Start Selected extract

# Sony 1000x vs Oppo pm3 vs Denon MM 400 vs ...



## Big Fur (Dec 13, 2016)

Hey there,

I really liked the 1000x for the few min I auditioned them but the others are not available. How are they compared with other closed headphones maybe also compared to the P7.

I have Shure 1840 as a reference headphone but looking something closed for commuting, work and home.


----------



## GamerGuy (Dec 17, 2016)

Commuting? Your best bet is the MDR-1000X simply because it has ANC while the others do not have it. Not sure about the Denon, but the PM3 would provide a measure of passive isolation plus that magical planar mag sound. Now, it really depends on what your priorities lie, ANC to cut out extraneous noise, or probably better sound with the PM3 but with only passive noise isolation.


----------



## Big Fur (Dec 18, 2016)

Well my priorities kind of changed now so I'll be travelling by car mostly now it seems. I have the QC15 for flights but IF the Sony provide a sound similar to the Oppo I'm sold. I also have a Skullcandy Crusher BUT it's not that much confortable for 8 hours office time and SQ wise is so so. My B W P5 are too much colored and not so comfy after a few hours clamping my ears. My Shure SE535 are not for office or home as are a hassle to put the off/on constantly. 

My research so far:
1) P7 Wireless: Internal battery so don't know how much will it last. You need to remove the earpads to connect the cable which seems inconvenient for office/home use.
2) 1000X: Non replaceable pads, non replaceable battery, needs power to sound best so I need to charge it every day. Not sure if the P7 is the same.
3) Oppo: Very good reviews, not wireless so if I upgrade to iphone 7 or something like that will create some issues. Maybe not that much comfy to wear all day?
4) Denon: On par with Oppo? Much cheaper. Comfort wise? No idea.


----------



## Johnnyboy94 (Dec 19, 2016)

Based on my experience with those options, I would reccommend the Oppo Pm3, the sound quality is really good. For the price you can get it for it's quite a steal I think.


----------



## Big Fur (Dec 19, 2016)

Johnnyboy94 said:


> Based on my experience with those options, I would reccommend the Oppo Pm3, the sound quality is really good. For the price you can get it for it's quite a steal I think.



Thanks, now.. I can get the Denons for 190 usd here while the Oppos are twice as expensive. Does it justify double the price?


----------



## Johnnyboy94 (Dec 19, 2016)

End Selected extract

Jobs
A. In the headphone comparison thread, rewrite the part that opens with the words "## Big Fur (Dec 13, 2016)" and closes with "work and home.", replacing "reference headphone" with "benchmark headphone".
B. Continue the headphone comparison thread from the point where it stops.

Start Listing

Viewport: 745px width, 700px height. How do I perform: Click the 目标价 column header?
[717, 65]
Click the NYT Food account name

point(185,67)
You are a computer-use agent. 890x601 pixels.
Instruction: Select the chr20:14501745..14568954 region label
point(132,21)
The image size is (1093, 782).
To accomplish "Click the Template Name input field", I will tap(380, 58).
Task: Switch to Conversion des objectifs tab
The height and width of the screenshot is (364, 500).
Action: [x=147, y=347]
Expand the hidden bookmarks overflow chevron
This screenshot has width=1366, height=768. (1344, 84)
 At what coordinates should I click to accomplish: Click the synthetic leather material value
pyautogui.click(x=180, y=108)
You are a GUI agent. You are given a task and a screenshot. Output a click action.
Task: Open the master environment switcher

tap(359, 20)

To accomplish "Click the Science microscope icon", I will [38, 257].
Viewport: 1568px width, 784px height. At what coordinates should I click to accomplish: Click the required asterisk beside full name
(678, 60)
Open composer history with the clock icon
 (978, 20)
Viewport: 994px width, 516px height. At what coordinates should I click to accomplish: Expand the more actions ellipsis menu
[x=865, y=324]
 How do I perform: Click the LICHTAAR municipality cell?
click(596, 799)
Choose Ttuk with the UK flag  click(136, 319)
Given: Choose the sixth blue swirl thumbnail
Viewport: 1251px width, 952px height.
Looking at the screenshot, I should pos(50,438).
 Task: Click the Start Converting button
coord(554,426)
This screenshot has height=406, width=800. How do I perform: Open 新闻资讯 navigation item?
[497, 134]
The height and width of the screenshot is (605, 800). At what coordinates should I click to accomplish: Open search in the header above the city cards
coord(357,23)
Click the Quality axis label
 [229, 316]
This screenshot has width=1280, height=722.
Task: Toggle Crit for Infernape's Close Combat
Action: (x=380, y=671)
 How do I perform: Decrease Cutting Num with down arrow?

End Listing

Answers to the problems
A.
## Big Fur (Dec 13, 2016)

Hey there,

I really liked the 1000x for the few min I auditioned them but the others are not available. How are they compared with other closed headphones maybe also compared to the P7.

I have Shure 1840 as a benchmark headphone but looking something closed for commuting, work and home.

B.
Honestly, I haven't tried the Denons too much, so I can't tell you if it justifies double the price. I think it depends on your financial situation, if you have the money then go for the Oppos.


----------



## Kursah (Dec 19, 2016)

I've read good about the Denon's and tried the PM3's. I found their comfort level dropped substantially for me after about an hour. I wanted the ortho sound in a lighter weight package than my old HiFiMan's. Frankly the PM3's were too warm and fuzzy for me...I wanted more detail. I have read the Denon's are supposed to have a little more clarity and detail but aren't going to be as-fast-as the PM3's, nor have as smooth of a sound as the PM3's. 

I ended up going with some AKG K553 Pro Massdrop editions as the use-intention was for home anyways. Couldn't be happier! Super light weight, comfy, easy to adjust and tune!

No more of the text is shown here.